每一笔,都像刻在心上,疼得钻心。
而此刻。
她看着手里的同一份文件,心口不再有尖锐的痛楚。
只有一种尘埃落定的平静。
她拿着那份协议,走出了书房。
庭院里,晨光正好。
那棵海棠树,开得正盛,粉白的花瓣落了一地。
沈聿不知何时已经醒了,他没有在卧室,而是就站在那棵海棠树下,手里端着一杯清茶。
他看着她走过来,看着她手里的那份文件,眼中没有丝毫的意外。
仿佛,他一直在等她。
等她做出这个决定。
林知返走到庭院中央那个古朴的铜火盆前,停下了脚步。
她抬起头,看向沈聿。
沈聿也看着她,目光平静而深邃。
他没有阻止,也没有询问。
那是一种无声的支持,一种高级的共情。
他懂她所有未曾说出口的,想要亲手了结的执念。
他放下茶杯,从口袋里拿出一个打火机,递给了她。
林知返接过打火机。
啪。
橘红色的火苗,在清晨的微光中跳动。
她将火焰,凑近了协议的一角。
纸张瞬间蜷曲,变黑,然后燃起一束明亮的火。
火焰,迅速吞噬着那些黑色的、冰冷的铅字。
“五年之约”那四个字,在火焰中扭曲,挣扎,最终化为一缕青烟。
林知返静静地看着,仿佛看着那些压在她心头五年的枷锁,被一寸一寸地烧断,焚毁,灰飞烟灭。
她长长地,吐出了一口气。
整个人,前所未有的轻松。
“妈妈!爸爸!”
念知清脆的声音,打破了这片刻的肃穆。
他举着一个五彩的风车,从屋里跑了出来,好奇地看着火盆里的灰烬。
“你们在烧什么呀?”
林知返蹲下身,将儿子揽进怀里,在他额上亲了一下。
“我们在和一些不好的回忆,说再见。
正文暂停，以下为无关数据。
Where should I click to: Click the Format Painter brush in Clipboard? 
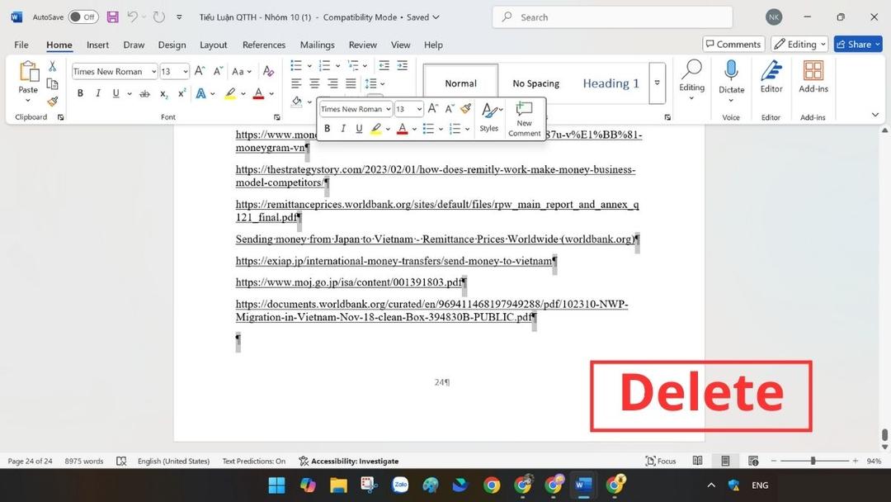[52, 102]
”
沈聿也走了过来,蹲在她身边,大手覆上儿子的头顶,声音温柔而坚定。
“我们在告诉它,从今天起,我们一家人,再也不会分开了。”
“再也不会分开了!”念知开心地重复着,用力地点了点头。
风吹过,他手中的风车,呼啦啦地转了起来。
送走了跑去玩风车的念知,火盆边的两个人,都没有动。
“谢谢你。”林知返轻声开口,打破了沉默。